Stream processing

As the name implies, SPL is a language for processing data streams.

The HelloWorld example from the previous section hardly qualifies as stream processing, since there was only a single stream with a single tuple in that program. Now, let's see a more idiomatic example that processes streams of an unknown or infinite length, by using a graph of operator invocations that have pipeline parallelism. The purpose of the program is to list a file, prefix each line with a line number, and write the result to another file. It accomplishes this purpose with the following stream graph:

This figure is described in the surrounding text. — Figure 1. Stream graph of the NumberedCat program.

A stream is a (possibly infinite) sequence of tuples; in the example, Lines and Numbered are streams.
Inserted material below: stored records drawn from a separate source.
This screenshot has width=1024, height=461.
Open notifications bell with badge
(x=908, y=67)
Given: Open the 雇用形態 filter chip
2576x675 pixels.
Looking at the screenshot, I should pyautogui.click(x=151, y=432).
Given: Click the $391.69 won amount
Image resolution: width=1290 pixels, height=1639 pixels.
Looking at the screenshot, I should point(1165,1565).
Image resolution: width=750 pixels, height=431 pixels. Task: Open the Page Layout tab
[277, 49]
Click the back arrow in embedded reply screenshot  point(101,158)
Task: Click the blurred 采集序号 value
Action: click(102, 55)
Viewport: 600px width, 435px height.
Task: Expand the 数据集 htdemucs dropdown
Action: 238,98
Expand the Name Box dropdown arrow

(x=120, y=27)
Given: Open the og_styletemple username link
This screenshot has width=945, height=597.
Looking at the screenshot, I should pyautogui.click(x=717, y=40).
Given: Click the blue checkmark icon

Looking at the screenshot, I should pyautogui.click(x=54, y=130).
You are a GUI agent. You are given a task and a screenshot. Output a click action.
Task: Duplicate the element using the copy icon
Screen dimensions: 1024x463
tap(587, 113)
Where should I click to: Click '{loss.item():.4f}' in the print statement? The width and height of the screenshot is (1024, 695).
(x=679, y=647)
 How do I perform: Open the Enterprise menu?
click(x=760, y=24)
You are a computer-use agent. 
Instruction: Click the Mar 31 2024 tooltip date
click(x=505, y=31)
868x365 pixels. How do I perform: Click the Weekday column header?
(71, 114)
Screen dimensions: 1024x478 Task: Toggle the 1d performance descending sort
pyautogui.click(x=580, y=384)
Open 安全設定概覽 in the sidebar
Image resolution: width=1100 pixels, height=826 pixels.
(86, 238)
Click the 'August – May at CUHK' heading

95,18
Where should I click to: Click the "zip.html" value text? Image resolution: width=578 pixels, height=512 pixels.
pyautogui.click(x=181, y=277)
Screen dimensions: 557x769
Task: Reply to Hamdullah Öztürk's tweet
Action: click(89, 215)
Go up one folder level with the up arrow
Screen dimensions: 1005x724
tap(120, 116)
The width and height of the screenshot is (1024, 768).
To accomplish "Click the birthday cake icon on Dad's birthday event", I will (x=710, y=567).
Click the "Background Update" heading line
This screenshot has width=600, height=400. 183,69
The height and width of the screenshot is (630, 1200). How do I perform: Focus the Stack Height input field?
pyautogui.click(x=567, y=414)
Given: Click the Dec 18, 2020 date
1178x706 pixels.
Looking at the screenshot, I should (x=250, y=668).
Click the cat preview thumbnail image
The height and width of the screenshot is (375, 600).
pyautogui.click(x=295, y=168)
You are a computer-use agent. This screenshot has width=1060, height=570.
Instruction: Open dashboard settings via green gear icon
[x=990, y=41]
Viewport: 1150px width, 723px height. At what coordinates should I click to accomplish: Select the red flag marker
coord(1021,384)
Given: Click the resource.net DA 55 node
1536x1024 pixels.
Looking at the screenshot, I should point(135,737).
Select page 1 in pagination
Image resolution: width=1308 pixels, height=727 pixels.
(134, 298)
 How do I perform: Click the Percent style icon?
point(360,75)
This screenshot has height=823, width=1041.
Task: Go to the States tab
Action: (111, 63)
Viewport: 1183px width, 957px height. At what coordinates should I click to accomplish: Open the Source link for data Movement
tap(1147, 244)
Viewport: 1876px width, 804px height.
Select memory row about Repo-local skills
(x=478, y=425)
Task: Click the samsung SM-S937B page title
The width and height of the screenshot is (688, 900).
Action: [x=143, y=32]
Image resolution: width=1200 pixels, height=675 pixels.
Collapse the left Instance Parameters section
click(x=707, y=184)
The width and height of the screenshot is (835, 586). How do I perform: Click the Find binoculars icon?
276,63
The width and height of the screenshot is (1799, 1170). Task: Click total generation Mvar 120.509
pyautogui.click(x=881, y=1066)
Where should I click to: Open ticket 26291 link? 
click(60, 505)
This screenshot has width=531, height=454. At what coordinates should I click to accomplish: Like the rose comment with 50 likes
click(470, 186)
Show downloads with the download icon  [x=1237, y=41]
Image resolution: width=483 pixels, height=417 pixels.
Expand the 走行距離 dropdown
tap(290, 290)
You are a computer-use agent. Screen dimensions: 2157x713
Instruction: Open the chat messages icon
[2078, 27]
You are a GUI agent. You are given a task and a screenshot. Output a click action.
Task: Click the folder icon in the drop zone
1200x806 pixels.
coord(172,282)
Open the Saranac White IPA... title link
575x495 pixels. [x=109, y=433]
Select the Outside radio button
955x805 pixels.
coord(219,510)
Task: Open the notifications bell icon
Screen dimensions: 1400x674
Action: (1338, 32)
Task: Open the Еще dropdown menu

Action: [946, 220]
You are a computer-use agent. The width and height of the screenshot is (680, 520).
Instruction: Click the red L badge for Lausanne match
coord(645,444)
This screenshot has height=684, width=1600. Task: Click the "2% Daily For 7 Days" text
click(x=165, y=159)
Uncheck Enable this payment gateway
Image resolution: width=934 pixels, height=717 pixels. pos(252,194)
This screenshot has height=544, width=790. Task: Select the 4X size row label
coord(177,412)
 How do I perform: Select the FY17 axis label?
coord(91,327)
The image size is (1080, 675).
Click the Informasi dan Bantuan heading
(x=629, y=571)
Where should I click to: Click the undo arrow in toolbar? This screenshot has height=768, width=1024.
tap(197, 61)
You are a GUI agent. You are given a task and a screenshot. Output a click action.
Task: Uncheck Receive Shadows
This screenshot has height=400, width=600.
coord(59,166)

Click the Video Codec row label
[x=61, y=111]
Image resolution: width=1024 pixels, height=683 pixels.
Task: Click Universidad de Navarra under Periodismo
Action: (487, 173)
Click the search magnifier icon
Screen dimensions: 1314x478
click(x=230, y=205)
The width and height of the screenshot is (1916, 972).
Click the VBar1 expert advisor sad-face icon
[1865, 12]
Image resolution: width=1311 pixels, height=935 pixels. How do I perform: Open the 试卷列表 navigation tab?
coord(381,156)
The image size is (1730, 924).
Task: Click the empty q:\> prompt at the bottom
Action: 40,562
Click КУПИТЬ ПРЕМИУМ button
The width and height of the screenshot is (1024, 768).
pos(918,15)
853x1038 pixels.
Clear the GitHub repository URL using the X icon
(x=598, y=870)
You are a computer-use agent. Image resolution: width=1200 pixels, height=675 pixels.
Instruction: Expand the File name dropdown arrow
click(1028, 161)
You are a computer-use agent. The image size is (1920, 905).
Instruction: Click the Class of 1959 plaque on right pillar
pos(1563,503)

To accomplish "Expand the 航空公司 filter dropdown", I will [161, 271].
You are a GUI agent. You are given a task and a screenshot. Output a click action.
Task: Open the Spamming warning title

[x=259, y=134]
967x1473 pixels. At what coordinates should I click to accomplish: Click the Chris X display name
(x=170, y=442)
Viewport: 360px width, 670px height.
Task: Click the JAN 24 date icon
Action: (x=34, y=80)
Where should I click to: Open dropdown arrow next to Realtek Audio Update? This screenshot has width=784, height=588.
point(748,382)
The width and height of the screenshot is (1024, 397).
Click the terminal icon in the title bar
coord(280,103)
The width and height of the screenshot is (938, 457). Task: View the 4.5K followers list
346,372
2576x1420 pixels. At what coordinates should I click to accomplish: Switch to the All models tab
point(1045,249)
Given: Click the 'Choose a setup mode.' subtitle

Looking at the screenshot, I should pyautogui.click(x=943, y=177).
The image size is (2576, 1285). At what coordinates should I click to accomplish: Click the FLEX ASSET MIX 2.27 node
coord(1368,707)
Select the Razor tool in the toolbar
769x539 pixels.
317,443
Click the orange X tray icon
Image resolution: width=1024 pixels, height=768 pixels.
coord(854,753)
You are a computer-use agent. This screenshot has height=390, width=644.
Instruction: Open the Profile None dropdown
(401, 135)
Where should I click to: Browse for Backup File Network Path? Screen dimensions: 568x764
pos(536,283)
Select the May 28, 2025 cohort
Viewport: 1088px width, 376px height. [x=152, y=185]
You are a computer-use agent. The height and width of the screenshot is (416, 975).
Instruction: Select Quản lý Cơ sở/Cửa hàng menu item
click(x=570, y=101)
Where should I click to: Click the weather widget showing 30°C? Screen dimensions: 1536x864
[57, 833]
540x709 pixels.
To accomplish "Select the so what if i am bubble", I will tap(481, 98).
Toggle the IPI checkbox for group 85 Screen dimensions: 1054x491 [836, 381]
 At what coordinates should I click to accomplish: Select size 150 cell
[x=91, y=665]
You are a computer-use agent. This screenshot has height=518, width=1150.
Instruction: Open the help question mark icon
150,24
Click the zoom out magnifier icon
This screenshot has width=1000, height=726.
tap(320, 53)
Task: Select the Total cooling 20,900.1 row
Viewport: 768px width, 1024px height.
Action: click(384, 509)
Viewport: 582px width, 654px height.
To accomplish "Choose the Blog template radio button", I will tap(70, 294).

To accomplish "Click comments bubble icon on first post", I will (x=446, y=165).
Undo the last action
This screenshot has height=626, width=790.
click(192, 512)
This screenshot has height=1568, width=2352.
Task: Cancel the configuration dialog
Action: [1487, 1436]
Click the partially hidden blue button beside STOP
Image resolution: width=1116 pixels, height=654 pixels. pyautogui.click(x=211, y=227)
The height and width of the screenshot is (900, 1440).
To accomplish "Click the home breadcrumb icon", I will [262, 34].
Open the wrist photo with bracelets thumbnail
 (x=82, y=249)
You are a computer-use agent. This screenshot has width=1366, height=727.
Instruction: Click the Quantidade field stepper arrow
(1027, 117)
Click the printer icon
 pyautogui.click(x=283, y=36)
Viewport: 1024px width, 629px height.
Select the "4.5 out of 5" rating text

A tuple is a data item on a stream. In the example, the stream Lines transports one tuple for each line in the input file. An operator is a reusable stream transformer: each operator invocation transforms some input streams into some output streams. The place where a stream connects to an operator is called a port. Many operators have one input port and one output port (like Functor in the example), but operators can also have zero input ports (FileSource), zero output ports (FileSink), or multiple input or output ports (which is shown in later examples).

But back to the line-numbering program. It is called NumberedCat as a homage to the UNIX™ cat utility that, given the right command-line options, performs the same task. Here is the code:

 composite NumberedCat {
  graph
    stream<rstring contents> Lines = FileSource() {
      param  format        : line;
             file          : getSubmissionTimeValue("file");
    }
    stream<rstring contents> Numbered = Functor(Lines) {
      logic  state         : mutable int32 i = 0;
             onTuple Lines : i++;
      output Numbered      : contents = (rstring)i + " " + contents;
    }
    () as Sink = FileSink(Numbered) {
      param  file          : "result.txt";
             format        : line;
    }
 }

Like in the previous example, there is a composite operator definition with a graph clause that contains operator invocations. The invocation of FileSource in Lines 3-6 reads one line at a time (param format : line), from a file that is specified at submission-time (param file : getSubmissionTimeValue("file")). Later, how to supply the file name at submission time is shown. The invocation of Functor in Lines 7-11 maintains a state variable mutable int32 i = 0, which it increments each time that a tuple arrives (onTuple Lines : i++). SPL variables are immutable by default, so without the mutable modifier, the compiler prevents it from incrementing i++. The output clause output Numbered : contents = (rstring)i + " " + contents assigns the contents attribute of the output stream by casting the line number i to a string (rstring)i, and concatenating it with the contents attribute of the input stream. As the example shows, an output clause has assignments where the left side is an attribute of the output stream, whereas attribute names in the right side belong to input streams. Finally, the invocation of FileSink on Lines 12-15 writes the results to a file named result.txt.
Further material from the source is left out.